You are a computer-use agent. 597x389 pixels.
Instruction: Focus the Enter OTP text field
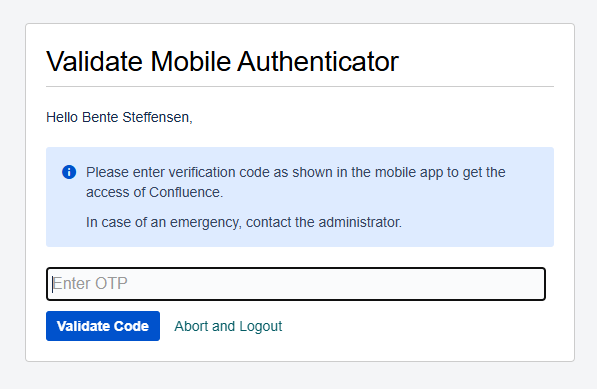(296, 284)
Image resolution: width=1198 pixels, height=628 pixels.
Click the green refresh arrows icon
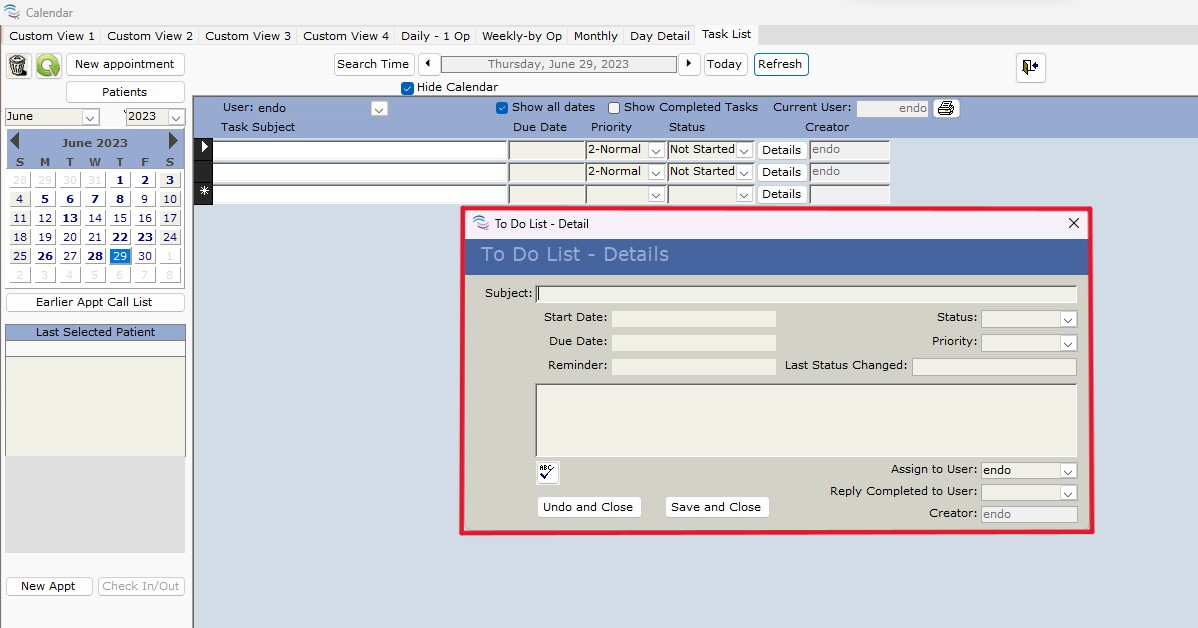click(x=48, y=66)
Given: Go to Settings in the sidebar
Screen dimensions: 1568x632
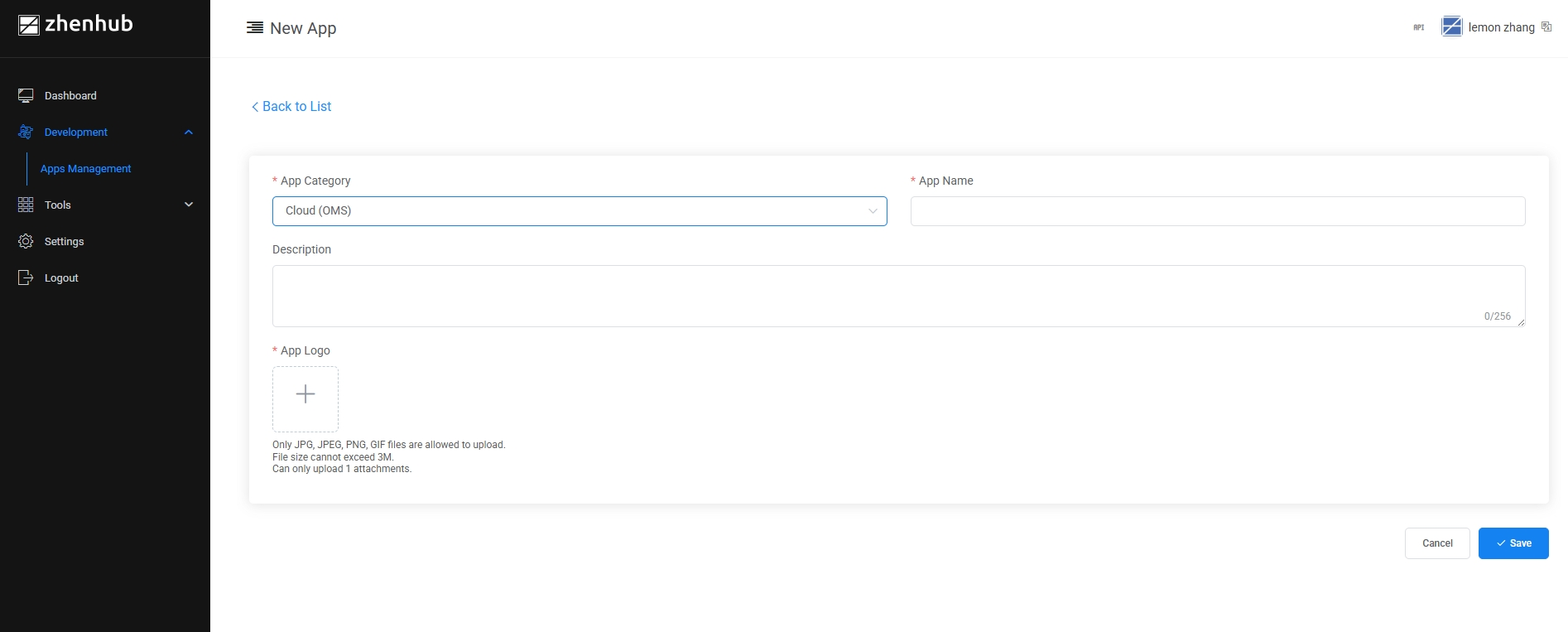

------------------------------------

Task details
Could you please return the entries above exactly, minus the pictures?

Exercise result
You are a computer-use agent. 597x389 pixels.
Instruction: Focus the Enter OTP text field
(296, 284)
Image resolution: width=1198 pixels, height=628 pixels.
Click the green refresh arrows icon
click(x=48, y=66)
Given: Go to Settings in the sidebar
Screen dimensions: 1568x632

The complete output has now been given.